But not everyone’s trying to top leaderboards. Some of us just want to play decks we enjoy without getting steamrolled by the same hyper-optimized list every game. Competitive players will always optimize—that’s expected. But when even casual or mid-ladder feels like tournament mode, that’s when things start to feel stale.

It’s not about dodging difficulty—it’s about dodging repetition. Big difference.

Are you complaining that people net decking while you aren’t net decking? Um, okay. Again, go play a paper card game and make some rule 0s. Establish a maximum power level in your pod. Enjoy your fun deck without power crept decks.

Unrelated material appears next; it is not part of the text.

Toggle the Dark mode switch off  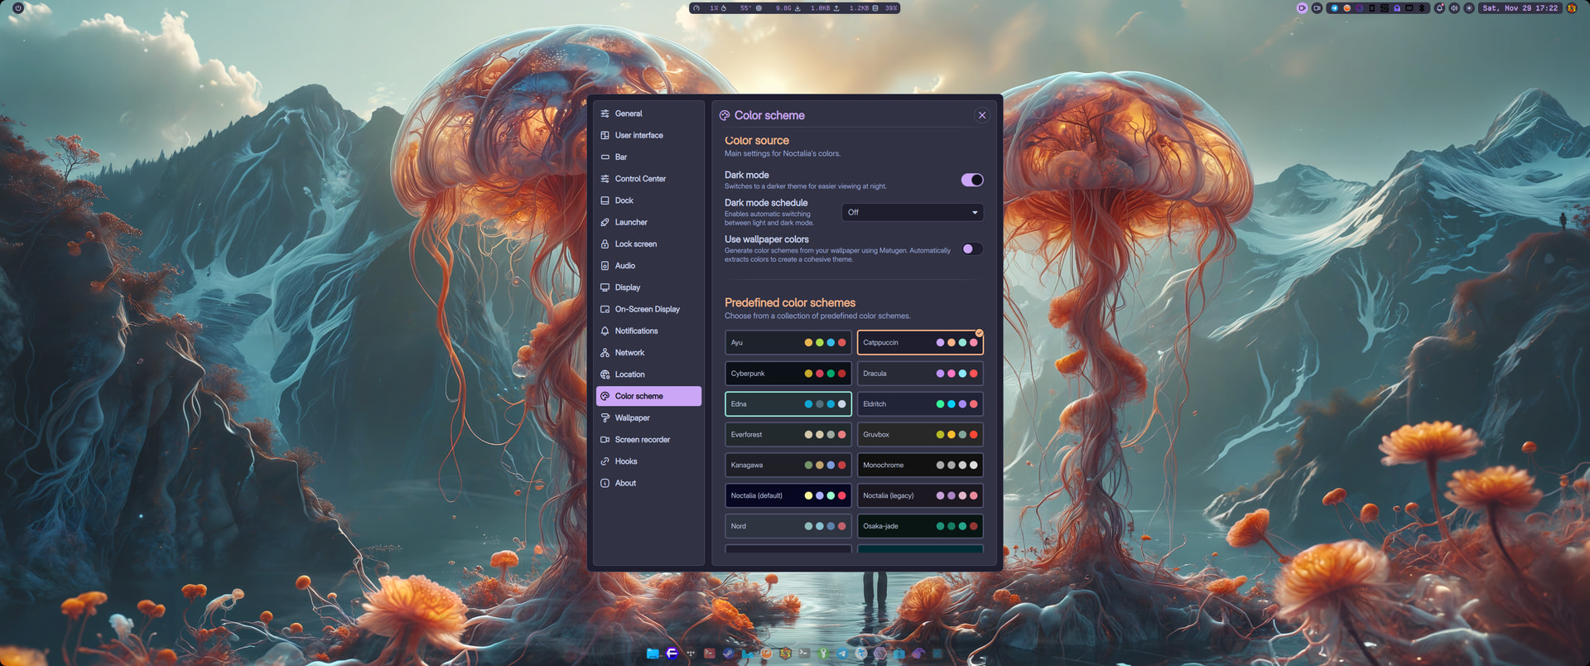[x=972, y=180]
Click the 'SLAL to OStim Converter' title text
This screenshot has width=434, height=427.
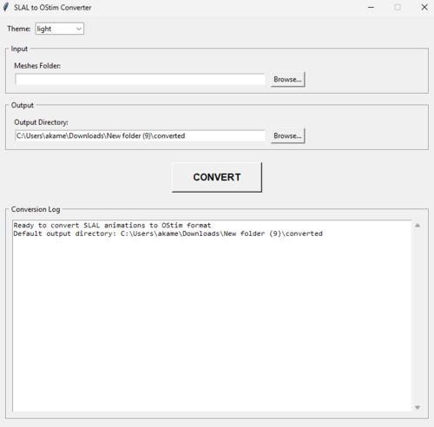pyautogui.click(x=52, y=8)
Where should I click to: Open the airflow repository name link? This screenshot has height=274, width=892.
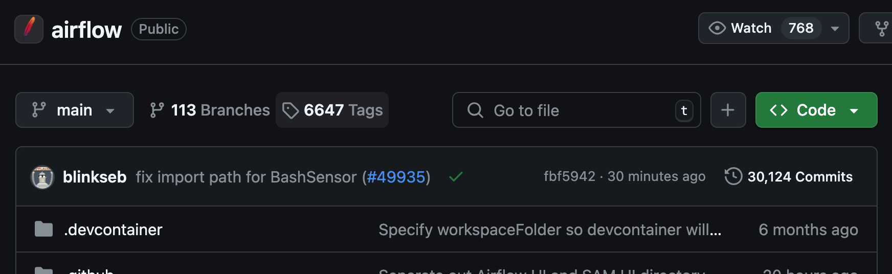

Why are you walking over to a CEDH table with your homebrew low power level meme deck expecting to not get curb stomped?
Why are you queueing competitive RANKED expecting as you go up the ladder for the power of your opponents decks to be REDUCED?

Your expectations are the issue here. I will again recommend you to take such expectations to the correct place; if not, change them to be correct for your actual environment.

Or I guess you could make a new thread every time you lose a game. Your call.

Just to clear things up—I think you missed what I was actually saying.

I’m not upset about strong decks or people playing to win. I get it—it’s ranked. Meta decks are part of the game. I’ve played them too.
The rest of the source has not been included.